県の実証事業に参加し、2022年11月、使っていなかった3カ所の畑計約10アールに約4700株を植えた。この日は順調に生育した1カ所で近隣農家らの手助けを受けて収穫。根茎と、葉っぱにつながる「葉柄」の計約300キロを岩手県の加工工場へ出荷した。
林野庁によると、2022年のワサビの全国生産量は約1635トンで、うち4割が畑栽培だった。都道府県別では、安曇野市が産地として有名な長野が1位、伊豆半島で栽培が盛んな静岡が2位、畑栽培が大部分を占める岩手が3位につけ高知、島根などが続く。上位3県で8割超を占めた。
ただ全国生産量はここ10年間で4割も減った。温暖化や農業離れが原因とみられる。
宮城県の実証事業は食品メーカーの金印(名古屋市)の要請で始まった。同社によると、ワサビは海外需要が高まっており、新たな産地として宮城に着目。同社が全て買い取り、業務用のおろしワサビに加工する。

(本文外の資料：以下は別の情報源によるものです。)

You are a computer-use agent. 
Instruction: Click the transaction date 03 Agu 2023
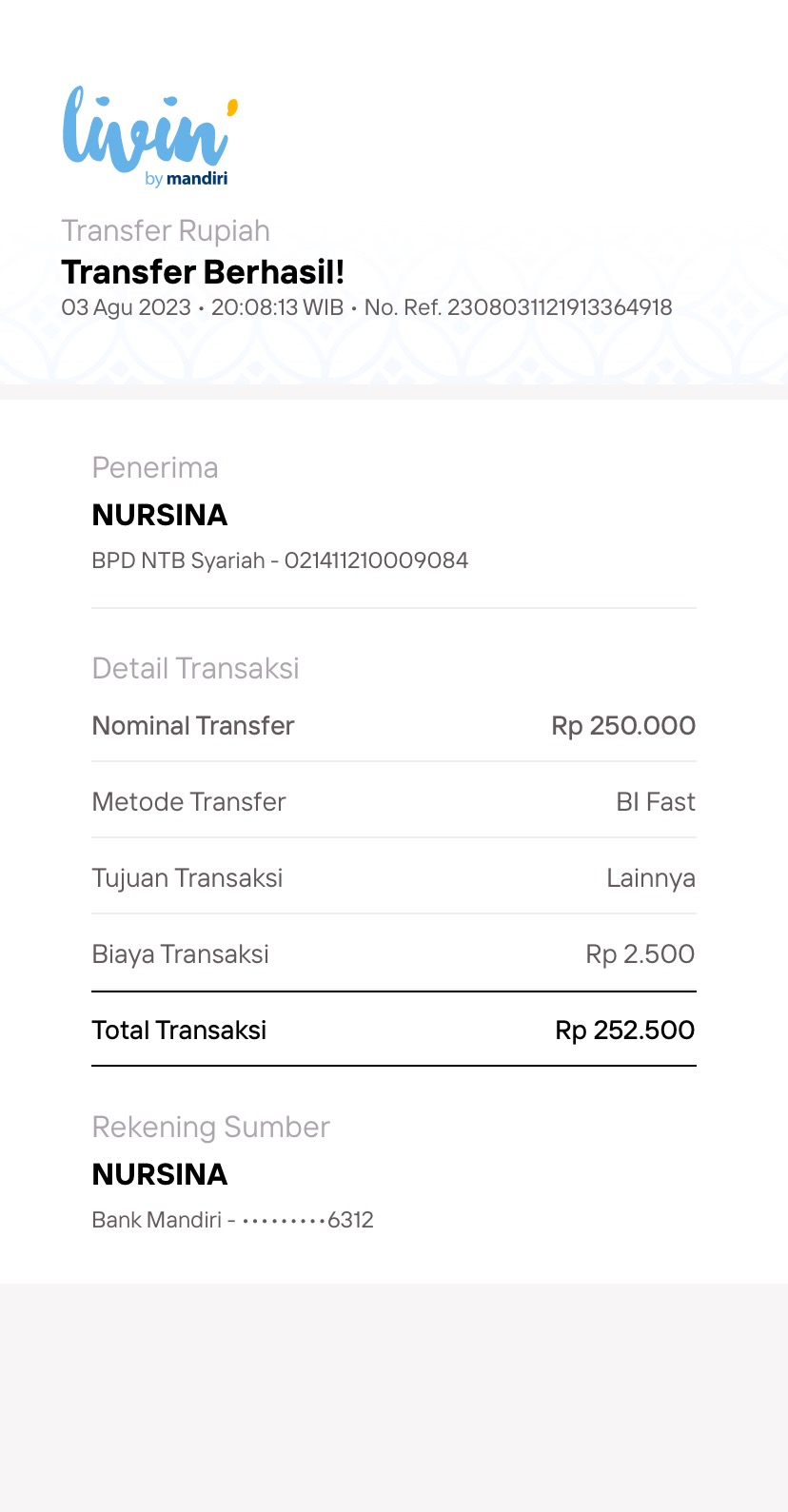126,307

氏家さんは「特別な農機は要らず、他の作物の繁忙期とも重ならない。手間が少なかった」と振り返った。実証事業自体は今回で一区切りだが、宮城県北部1市2町では氏家さんを含む8人が今後も栽培を続けるという。
県によると、辛み成分の効果か、対策をしなくても野生動物による食害がなかった。県北部地方振興事務所農業振興部の伊藤吉晴技術次長は「荒廃した畑が宝の山に生まれ変わる。どんどん新規参入してほしい」と強調した。